Tirati per la giacchetta dal coro di critiche piovuto il giorno dopo l’approvazione nella Sala Gialla della loro mozione a favore della fusione Osimo-Offagna, i consiglieri comunali Fabio Pasquinelli e Carlo Catena, difendono la loro posizione (leggi l’articolo).

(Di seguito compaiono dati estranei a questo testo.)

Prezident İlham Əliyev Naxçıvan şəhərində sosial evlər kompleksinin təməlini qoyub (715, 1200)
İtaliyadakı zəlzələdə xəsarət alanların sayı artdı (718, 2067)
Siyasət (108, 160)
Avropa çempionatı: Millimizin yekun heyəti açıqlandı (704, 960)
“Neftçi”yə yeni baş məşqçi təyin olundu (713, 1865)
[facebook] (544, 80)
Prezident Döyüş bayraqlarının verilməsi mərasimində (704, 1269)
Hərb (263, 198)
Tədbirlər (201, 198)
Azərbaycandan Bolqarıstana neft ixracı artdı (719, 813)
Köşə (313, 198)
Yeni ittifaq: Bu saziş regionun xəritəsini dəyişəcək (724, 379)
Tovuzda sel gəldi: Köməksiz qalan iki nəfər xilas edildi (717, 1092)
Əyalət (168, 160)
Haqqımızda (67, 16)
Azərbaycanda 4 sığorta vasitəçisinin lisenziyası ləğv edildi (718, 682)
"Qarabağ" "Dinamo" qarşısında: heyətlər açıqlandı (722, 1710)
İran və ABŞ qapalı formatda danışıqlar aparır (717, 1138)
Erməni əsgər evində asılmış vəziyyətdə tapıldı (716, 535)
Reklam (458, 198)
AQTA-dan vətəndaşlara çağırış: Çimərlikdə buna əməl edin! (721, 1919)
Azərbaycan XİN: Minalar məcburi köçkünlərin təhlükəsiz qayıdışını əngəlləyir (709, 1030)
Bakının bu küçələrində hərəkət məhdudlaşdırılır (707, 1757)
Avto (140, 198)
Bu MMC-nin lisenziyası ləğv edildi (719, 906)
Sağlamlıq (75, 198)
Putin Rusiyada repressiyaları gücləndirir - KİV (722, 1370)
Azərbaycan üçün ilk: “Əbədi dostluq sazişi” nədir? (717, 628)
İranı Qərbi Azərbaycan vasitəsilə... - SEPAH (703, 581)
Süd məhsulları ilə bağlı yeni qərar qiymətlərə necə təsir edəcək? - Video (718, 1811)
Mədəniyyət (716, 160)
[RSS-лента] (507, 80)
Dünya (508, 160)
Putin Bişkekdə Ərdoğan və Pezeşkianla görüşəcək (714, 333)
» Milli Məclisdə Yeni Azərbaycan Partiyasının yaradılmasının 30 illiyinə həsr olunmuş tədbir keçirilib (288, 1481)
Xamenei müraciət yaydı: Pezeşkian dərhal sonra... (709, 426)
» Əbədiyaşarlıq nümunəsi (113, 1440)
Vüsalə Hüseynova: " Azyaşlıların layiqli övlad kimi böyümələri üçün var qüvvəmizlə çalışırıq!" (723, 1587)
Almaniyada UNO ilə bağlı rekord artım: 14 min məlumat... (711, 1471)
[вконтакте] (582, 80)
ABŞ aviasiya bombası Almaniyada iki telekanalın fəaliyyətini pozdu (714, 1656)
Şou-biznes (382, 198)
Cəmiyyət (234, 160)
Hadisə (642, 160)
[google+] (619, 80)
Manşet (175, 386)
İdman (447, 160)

“Leggiamo prese di posizione del tutto legittime e condivisibili da parte dei cittadini offagnesi, che giustamente difendono il loro diritto all’autodeterminazione (leggi l’articolo). È bene chiarire che, tale diritto, non è mai stato messo in discussione da alcuno, tanto meno dai presentatori della suddetta mozione e dal Consiglio comunale di Osimo – scrivono in una nota congiunta i due consiglieri osimani – La nostra posizione, infatti, riguarda ciò che deve fare l’amministrazione senzatesta, nel pieno rispetto dell’autodeterminazione di Offagna e della volontà dei cittadini. Se fossimo chiamati ad esprimerci per Offagna, ma non lo siamo, sosterremmo che la soluzione preferibile sarebbe l’indipendenza del Comune e, semmai, la realizzazione di un’unione con i piccoli comuni limitrofi, in piena autonomia. Tuttavia, se queste opzioni, da qui a breve, dovessero essere impraticabili, riteniamo necessario, e lo ribadiamo, che l’amministrazione di Osimo, la quale ha già investito sull’integrazione dei servizi mediante convenzione tra i due enti, senza calcoli opportunistici (forse celati nel brutto emendamento approvato dal Partito Democratico?), provveda tempestivamente ad attivarsi, al fine di evitare un inglobamento del Monte della Crescia all’interno dell’area metropolitana di Ancona. In altre parole non vogliamo fare, bensì neutralizzare in anticipo, una nuova “Battaja del Porcu”(leggi l’articolo).

Fabio Pasquinelli (in piedi) e Carlo Catena, lo scorso 1 marzo hanno annunciato nella Sala Gialla l’uscita dalla maggioranza di centro sinistra del gruppo L’Altra Osimo con la Sinistra

I due esponente de L’Altra Osimo con la Sinistra sdoganano anche le critiche di inopportunità rivolte “al protagonismo di Osimo” perchè “l’alternativa di un esasperato attendismo – spiegano – potrebbe essere, oltre che ambigua, dannosa per entrambi i comuni ed i rispettivi cittadini. Ad oggi Osimo ha solo offerto la sua disponibilità, il fatto che ciò abbia aperto un dibattito, anche aspro, è un bene per la trasparenza e la partecipazione democratica. D’ora in poi nessuno può tramare nell’ombra. Noi abbiamo operato, come sempre, per la difesa della democrazia, del territorio e del radicamento dei servizi. Per quanto riguarda, invece, illazioni e fantasiose trame, che cercano di tirare in ballo personalmente il consigliere Catena, le stesse vanno respinte al mittente, in quanto ingiuste ed offensive. La sua opera di volontariato nelle attività culturali offagnesi, infatti, è motivata solamente dalla passione per le rievocazioni storiche ed è molto più antica degli incarichi politici assunti ad Osimo negli ultimi tre anni. È del tutto evidente che, pur non essendo aquile, ammesso che ve ne siano, non siamo noi gli avvoltoi” (leggi l’articolo).